L’osservazione più interessante di tutto il week-end l’ha fatta Fernando Alonso: “Sono arrivato secondo a Valencia, ho vinto a Silverstone e sono arrivato un’altra volta secondo al Nürburgring. Tre condizioni climatiche diverse, tre mappature diverse per gli scarichi. È la conferma della consistenza della macchina e dei miglioramenti che abbiamo fatto”.

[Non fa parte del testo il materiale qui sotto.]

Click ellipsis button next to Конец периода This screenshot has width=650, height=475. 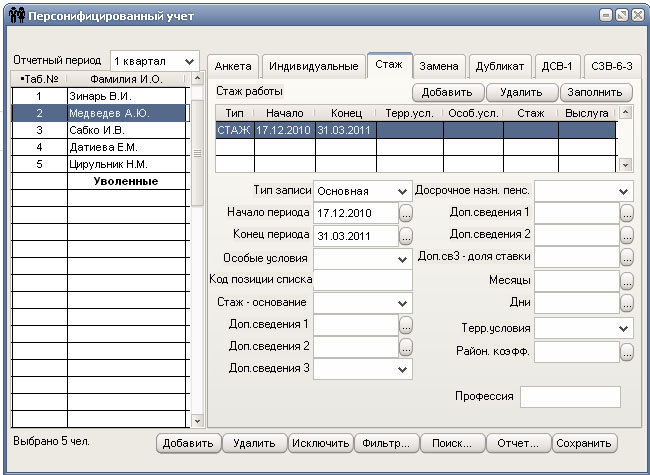406,237
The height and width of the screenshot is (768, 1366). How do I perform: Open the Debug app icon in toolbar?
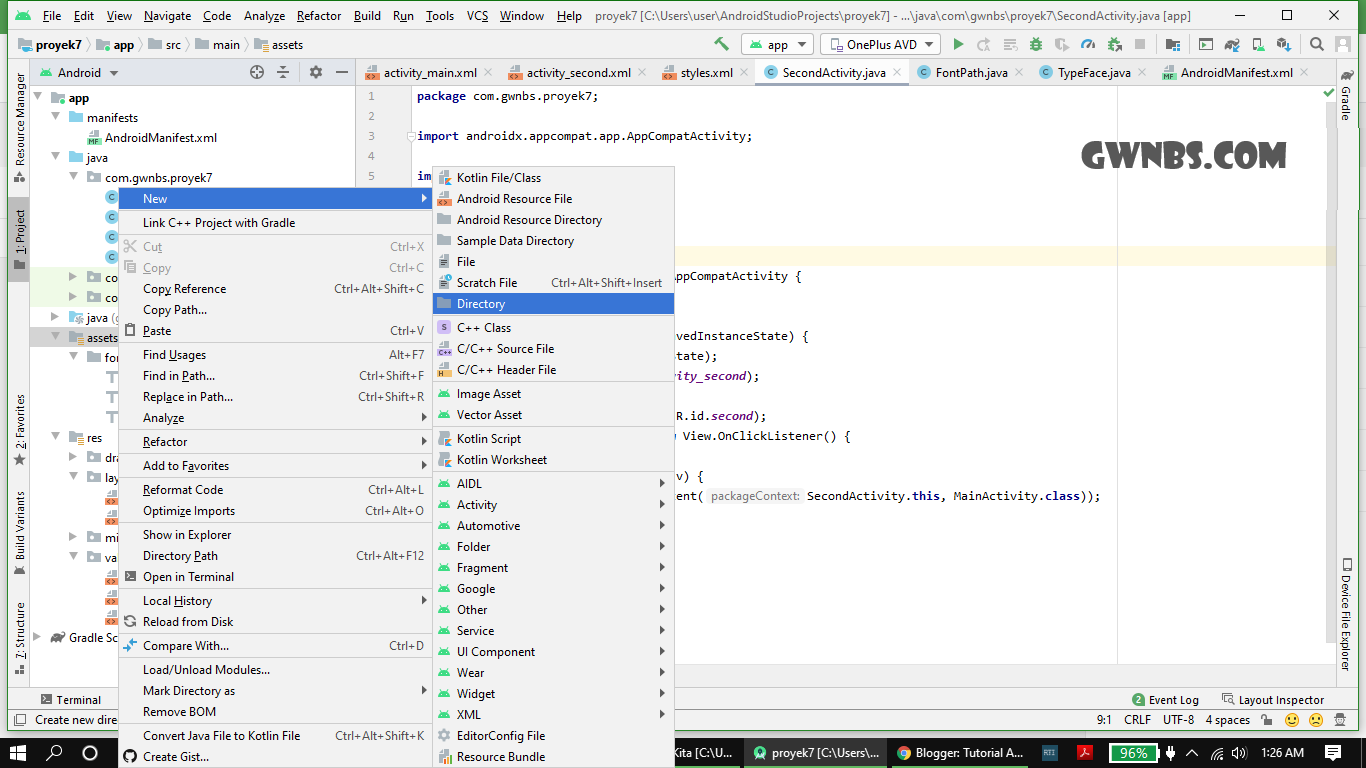[1035, 44]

Il Cavallino però su un punto continua a soffrire: la temperatura d’esercizio delle gomme. Venerdì in Germania la Ferrari andava benone e sabato è andata benino, perché la temperatura al ‘Ring è scesa da 18 a 14 gradi, per cui sulla griglia Alonso ha rimediato 4 decimi di distacco da Webber quando invece ne prendeva 1 nelle libere il giorno prima.

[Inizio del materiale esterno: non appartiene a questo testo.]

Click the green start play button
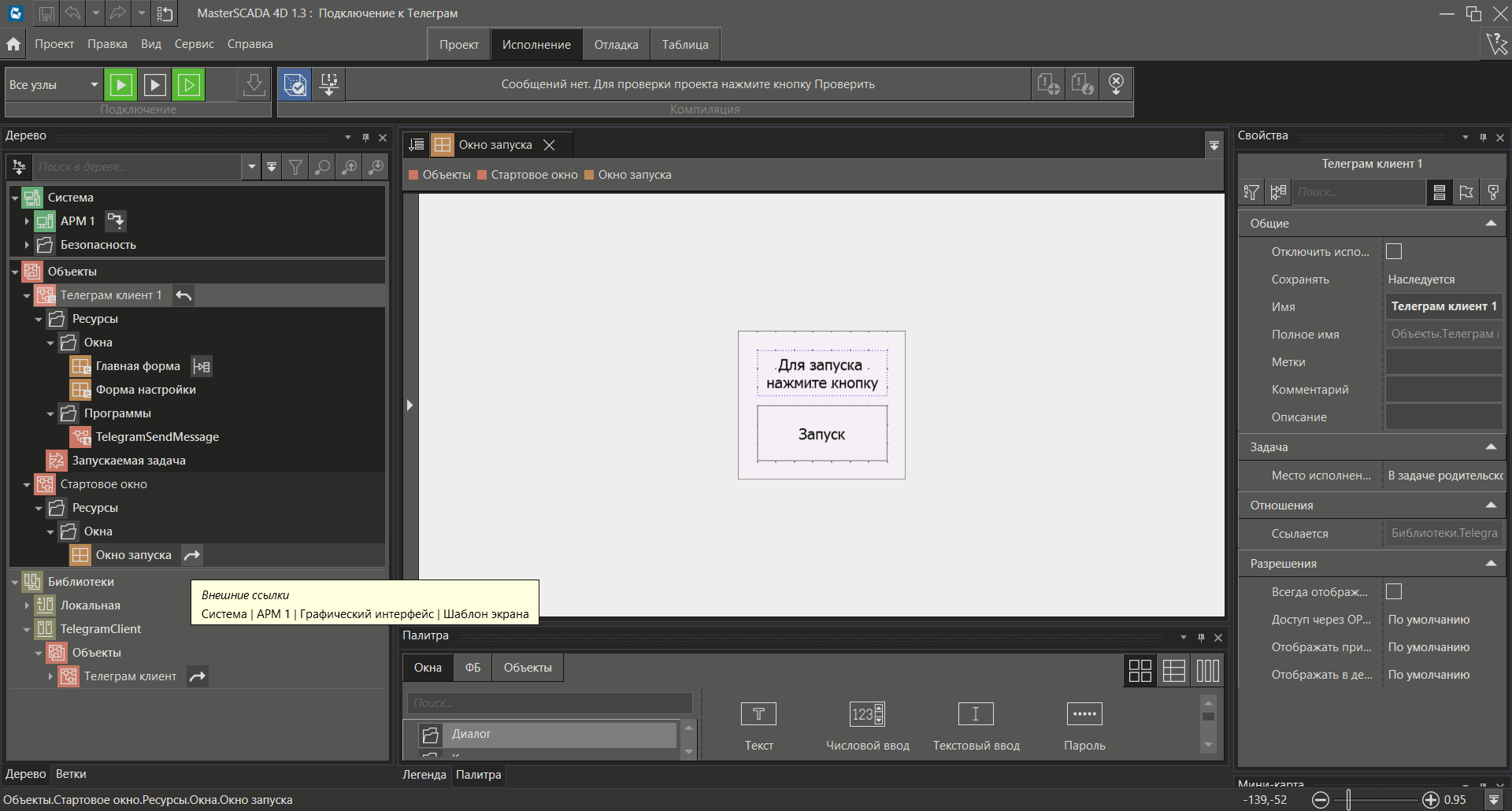 coord(121,84)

Domenica la corsa è partita con 12 gradi. Spiega Pat Fry: “Con il freddo facciamo più fatica degli altri a mandare subito in temperatura le gomme, sia le prime che le option“. Si è visto anche a Silverstone: la vittoria è maturata a metà gara, quando la pista si è scaldata.

In Germania al secondo pit-stop Alonso è uscito davanti a Hamilton “ma non si è potuto difendere perché – rimarca Stefano Domenicali – i pneumatici erano troppo freddi”. Esaurito il transitorio, Nando ha trovato il ritmo che gli ha permesso di tenere a distanza la Red Bull di Webber: “In gara – rimarca Fry – andiamo bene. È in qualifica che bisogna migliorare”.

Da Montréal la Ferrari cambia costantemente il disegno della sospensione posteriore, per sollevare il punto d’attacco rispetto alla ruota e spostarlo verso il centro della monoposto. In questo modo si accorcia la leva e si abbassa il centro di rollio della sospensione. L’ha sperimentato anche la Mercedes, che all’inizio della stagione pure si è trovata in difficoltà con la temperatura delle gomme.

Aggiunge Domenicali: “Tradizionalmente le nostre macchine sono più gentili con i pneumatici. Sulla distanza è un vantaggio”. Ancora troppo limitato per pensare di fare una sosta in meno.